*** Data provided ***
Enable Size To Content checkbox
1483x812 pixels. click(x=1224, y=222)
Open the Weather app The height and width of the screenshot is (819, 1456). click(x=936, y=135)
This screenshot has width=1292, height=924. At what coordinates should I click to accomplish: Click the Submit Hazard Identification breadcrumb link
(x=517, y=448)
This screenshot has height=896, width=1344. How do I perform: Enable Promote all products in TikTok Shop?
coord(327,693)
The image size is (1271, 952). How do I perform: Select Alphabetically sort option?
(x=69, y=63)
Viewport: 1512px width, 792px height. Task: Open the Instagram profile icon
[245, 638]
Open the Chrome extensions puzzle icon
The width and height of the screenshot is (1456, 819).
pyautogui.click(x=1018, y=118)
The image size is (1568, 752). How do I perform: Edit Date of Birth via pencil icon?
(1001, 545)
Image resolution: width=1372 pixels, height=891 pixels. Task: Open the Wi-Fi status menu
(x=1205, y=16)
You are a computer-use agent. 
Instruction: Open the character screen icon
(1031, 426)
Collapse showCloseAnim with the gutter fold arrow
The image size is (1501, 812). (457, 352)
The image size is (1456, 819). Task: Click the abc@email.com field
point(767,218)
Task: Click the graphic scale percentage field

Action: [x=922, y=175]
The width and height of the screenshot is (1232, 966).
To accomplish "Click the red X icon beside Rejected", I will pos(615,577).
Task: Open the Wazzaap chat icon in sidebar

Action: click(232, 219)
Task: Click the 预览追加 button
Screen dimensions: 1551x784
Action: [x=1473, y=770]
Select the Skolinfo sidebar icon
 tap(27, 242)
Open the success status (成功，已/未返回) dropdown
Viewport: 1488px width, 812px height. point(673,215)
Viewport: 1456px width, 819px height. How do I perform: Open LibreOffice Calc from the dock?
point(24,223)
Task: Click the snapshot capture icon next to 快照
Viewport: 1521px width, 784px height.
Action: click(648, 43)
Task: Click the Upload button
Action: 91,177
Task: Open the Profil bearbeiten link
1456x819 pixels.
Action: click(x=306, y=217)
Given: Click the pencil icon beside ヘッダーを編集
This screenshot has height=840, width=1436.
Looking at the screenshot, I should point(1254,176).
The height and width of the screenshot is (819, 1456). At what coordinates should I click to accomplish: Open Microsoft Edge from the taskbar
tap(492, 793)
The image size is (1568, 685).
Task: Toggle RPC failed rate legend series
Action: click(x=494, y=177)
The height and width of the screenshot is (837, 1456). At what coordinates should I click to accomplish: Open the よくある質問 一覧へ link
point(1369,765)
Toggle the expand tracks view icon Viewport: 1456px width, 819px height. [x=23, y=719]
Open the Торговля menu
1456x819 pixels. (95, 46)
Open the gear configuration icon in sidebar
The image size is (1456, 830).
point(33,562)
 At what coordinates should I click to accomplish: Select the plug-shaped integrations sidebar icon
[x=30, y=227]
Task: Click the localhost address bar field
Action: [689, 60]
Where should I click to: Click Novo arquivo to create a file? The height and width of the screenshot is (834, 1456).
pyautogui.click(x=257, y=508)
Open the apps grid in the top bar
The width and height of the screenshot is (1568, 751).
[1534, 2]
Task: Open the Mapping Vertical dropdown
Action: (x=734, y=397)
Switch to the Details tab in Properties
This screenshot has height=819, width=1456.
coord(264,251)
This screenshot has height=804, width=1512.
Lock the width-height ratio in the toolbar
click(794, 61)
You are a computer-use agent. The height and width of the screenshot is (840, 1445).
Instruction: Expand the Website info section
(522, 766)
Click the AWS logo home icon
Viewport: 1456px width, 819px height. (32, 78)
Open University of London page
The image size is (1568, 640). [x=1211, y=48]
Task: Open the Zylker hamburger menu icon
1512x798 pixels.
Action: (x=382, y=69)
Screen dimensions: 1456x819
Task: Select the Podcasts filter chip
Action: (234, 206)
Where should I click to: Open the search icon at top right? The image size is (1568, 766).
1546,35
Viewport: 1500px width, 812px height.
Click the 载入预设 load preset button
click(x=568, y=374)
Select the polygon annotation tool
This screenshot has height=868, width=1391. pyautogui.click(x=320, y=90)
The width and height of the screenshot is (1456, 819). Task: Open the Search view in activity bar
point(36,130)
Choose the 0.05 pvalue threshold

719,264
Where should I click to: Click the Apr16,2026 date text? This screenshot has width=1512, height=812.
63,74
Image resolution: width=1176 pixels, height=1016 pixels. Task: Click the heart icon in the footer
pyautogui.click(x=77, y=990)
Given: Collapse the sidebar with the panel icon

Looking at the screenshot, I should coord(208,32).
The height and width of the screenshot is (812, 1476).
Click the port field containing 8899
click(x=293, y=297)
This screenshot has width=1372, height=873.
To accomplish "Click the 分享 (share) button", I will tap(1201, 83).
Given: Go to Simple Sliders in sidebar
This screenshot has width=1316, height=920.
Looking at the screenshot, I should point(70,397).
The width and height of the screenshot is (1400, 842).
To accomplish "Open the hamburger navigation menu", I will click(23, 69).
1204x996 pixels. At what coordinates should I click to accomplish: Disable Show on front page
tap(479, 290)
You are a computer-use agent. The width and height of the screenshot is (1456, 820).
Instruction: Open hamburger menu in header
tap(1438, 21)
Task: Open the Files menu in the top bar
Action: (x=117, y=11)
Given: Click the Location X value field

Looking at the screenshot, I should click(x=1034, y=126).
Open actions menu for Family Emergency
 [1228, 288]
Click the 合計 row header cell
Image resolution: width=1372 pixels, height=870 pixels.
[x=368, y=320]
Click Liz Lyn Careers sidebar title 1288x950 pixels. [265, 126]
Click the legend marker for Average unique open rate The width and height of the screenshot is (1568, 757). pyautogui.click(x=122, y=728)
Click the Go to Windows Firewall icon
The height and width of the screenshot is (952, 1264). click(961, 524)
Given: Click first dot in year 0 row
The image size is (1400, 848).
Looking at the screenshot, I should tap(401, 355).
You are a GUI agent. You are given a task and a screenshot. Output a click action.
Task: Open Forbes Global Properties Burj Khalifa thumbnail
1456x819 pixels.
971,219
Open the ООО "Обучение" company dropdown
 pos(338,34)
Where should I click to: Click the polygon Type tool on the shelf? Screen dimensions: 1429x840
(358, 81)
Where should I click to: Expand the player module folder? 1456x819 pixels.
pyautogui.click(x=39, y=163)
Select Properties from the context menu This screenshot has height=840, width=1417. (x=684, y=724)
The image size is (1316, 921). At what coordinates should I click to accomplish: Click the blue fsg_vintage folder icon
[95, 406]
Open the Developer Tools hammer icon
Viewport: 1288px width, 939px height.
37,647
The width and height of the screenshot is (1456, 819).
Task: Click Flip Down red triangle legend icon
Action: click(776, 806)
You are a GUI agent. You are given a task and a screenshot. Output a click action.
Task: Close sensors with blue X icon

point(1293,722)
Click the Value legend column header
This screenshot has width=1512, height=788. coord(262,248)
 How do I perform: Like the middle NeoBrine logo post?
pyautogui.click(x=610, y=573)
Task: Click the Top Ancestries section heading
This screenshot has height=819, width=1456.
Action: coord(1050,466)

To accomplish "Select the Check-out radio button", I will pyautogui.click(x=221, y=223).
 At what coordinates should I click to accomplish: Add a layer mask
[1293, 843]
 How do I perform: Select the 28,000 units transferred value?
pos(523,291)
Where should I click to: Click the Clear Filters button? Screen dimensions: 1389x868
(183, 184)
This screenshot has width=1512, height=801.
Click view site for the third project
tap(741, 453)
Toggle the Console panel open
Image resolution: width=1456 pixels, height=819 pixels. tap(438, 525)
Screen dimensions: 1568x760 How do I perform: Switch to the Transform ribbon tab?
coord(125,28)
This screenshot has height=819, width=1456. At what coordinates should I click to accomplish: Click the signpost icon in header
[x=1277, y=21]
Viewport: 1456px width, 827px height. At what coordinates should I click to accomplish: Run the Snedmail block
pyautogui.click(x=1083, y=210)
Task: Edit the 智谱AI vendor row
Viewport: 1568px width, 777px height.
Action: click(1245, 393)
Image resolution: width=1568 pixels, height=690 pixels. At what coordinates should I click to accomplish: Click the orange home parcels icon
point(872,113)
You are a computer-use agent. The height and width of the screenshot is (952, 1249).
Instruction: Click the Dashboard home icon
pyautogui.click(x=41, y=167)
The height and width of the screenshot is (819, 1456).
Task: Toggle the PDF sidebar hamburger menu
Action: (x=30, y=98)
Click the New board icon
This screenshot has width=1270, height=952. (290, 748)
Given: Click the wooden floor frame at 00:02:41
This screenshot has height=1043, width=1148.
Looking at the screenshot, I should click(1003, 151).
*** End of Data provided ***
Exercise objective: Copy out, in full, each line above that has the word "computer" in it.

Task response:
You are a computer-use agent. 
You are a computer-use agent. The height and width of the screenshot is (840, 1445).
You are a computer-use agent. The width and height of the screenshot is (1456, 820).
You are a computer-use agent. The height and width of the screenshot is (952, 1249).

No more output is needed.